= 1879 Lachlan colonial by-election =

By-election in New South Wales, Australia

A by-election was held for the New South Wales Legislative Assembly electorate of The Lachlan on 10 January 1879 because James Watson was appointed Colonial Treasurer in the third Parkes ministry. Such ministerial by-elections were usually uncontested however on this occasion a poll was required in Canterbury (Sir Henry Parkes) and The Lachlan. Both were comfortably re-elected.

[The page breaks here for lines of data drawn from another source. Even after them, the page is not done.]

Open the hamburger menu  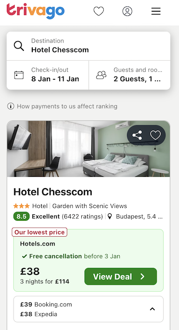[156, 11]
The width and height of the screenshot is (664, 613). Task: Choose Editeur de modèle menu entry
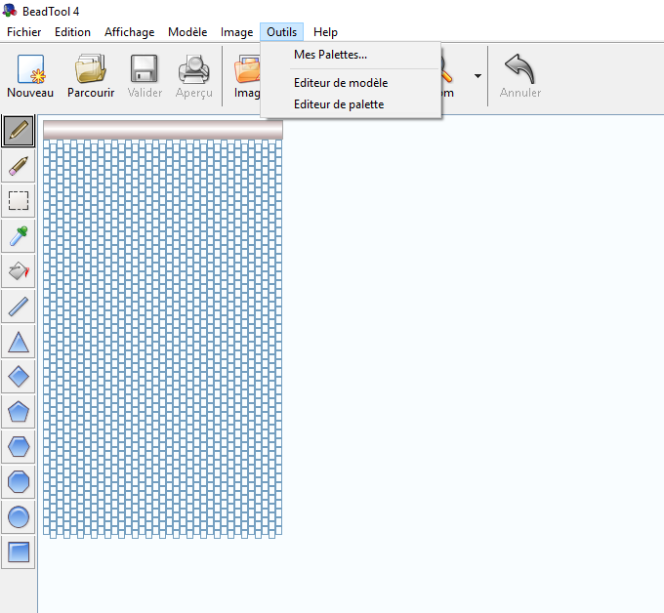pos(340,83)
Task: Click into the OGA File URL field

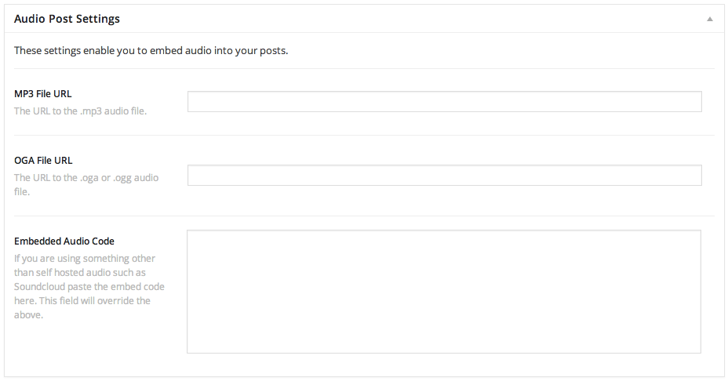Action: point(444,176)
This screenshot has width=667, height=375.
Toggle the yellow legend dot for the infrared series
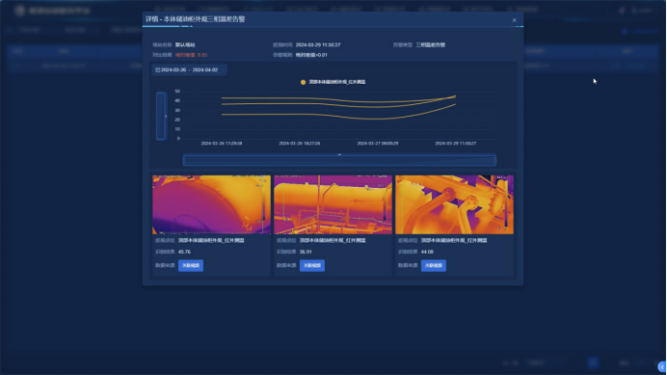(x=303, y=82)
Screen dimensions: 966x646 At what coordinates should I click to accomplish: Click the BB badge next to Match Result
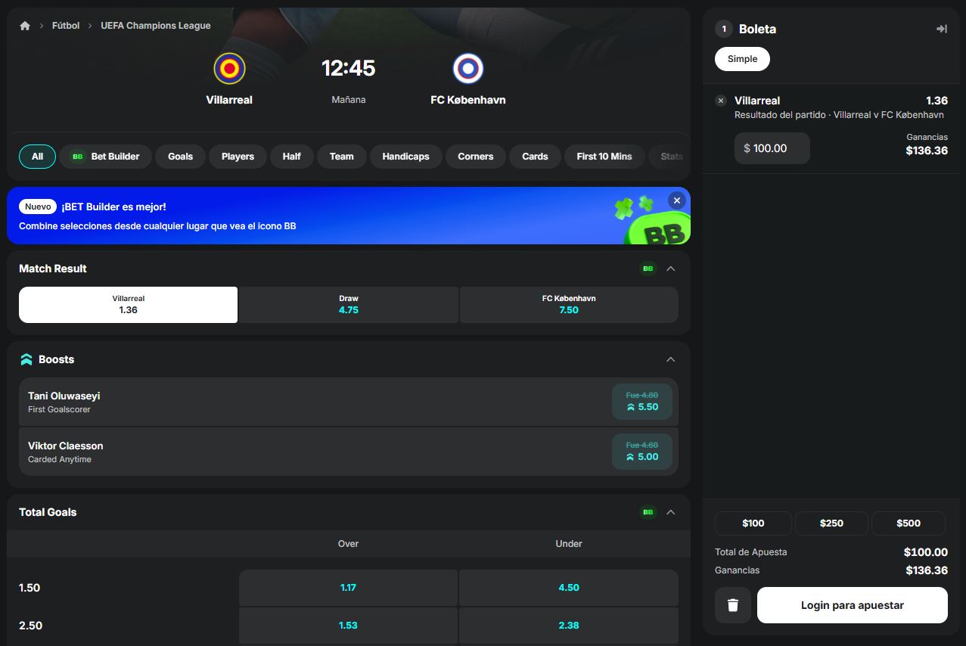(x=648, y=268)
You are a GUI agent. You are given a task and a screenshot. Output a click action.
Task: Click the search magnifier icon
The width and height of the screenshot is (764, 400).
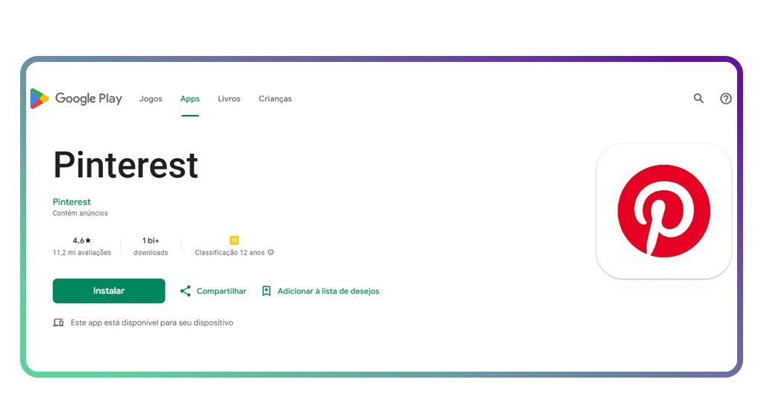point(698,99)
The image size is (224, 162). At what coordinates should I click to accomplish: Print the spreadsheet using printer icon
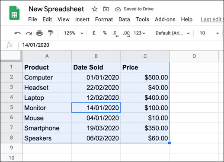tap(39, 33)
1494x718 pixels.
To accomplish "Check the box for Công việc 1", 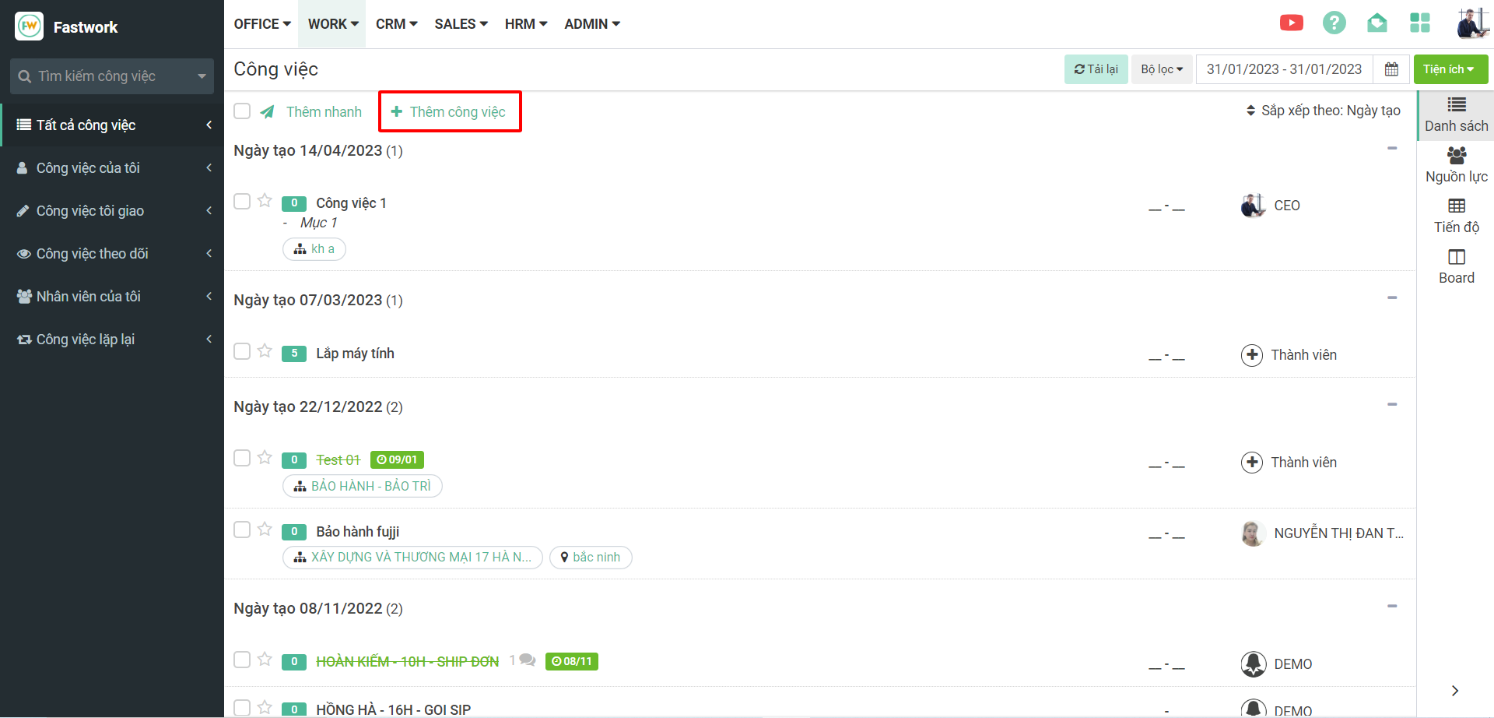I will [x=242, y=202].
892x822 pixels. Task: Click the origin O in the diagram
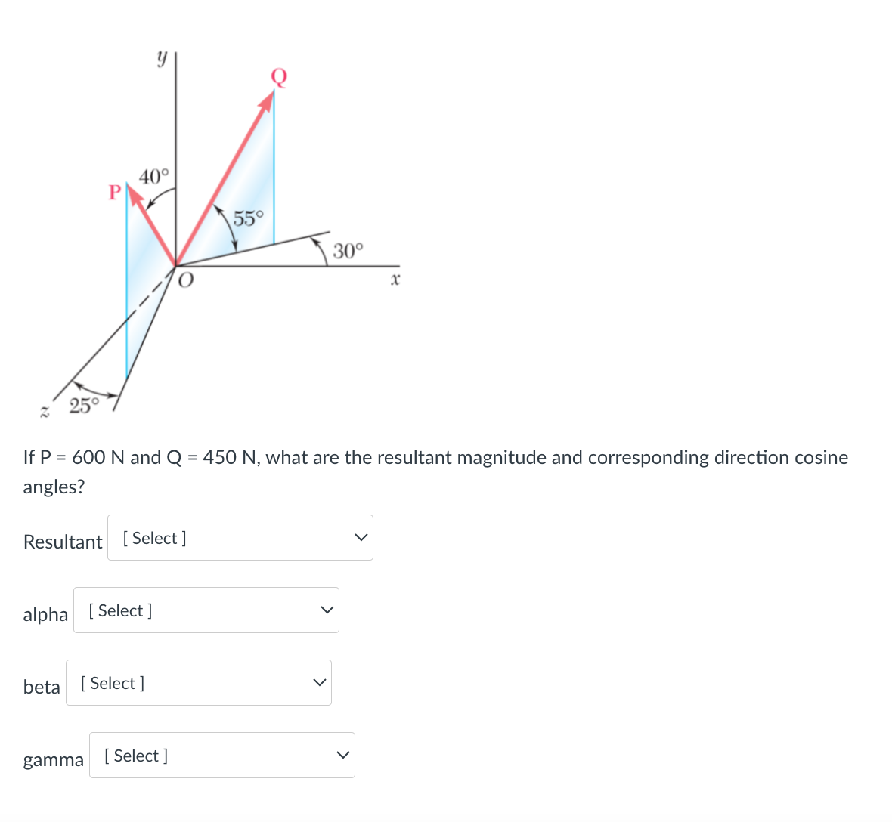pos(185,280)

The other 5 ministers were re-elected unopposed.

==Dates==

| Date | Event |
| 21 December 1878 | Third Parkes ministry appointed. |
Writ of election issued by the Speaker of the Legislative Assembly.
| 4 January 1879 | Nominations |
| 10 January 1879 | Polling day |
| 20 January 1879 | Return of writ |

==Result==

1879 The Lachlan by-election Friday 10 January
| Candidate |  | Votes | % |
|---|---|---|---|
| James Watson (re-elected) |  | 1,055 | 54.7 |
| George McLean |  | 873 | 45.3 |
| Total formal votes |  | 1,928 | 100.0 |
| Informal votes |  | 0 | 0.0 |
| Turnout |  | 1,928 | 37.0 |

James Watson was appointed Colonial Treasurer in the third Parkes ministry.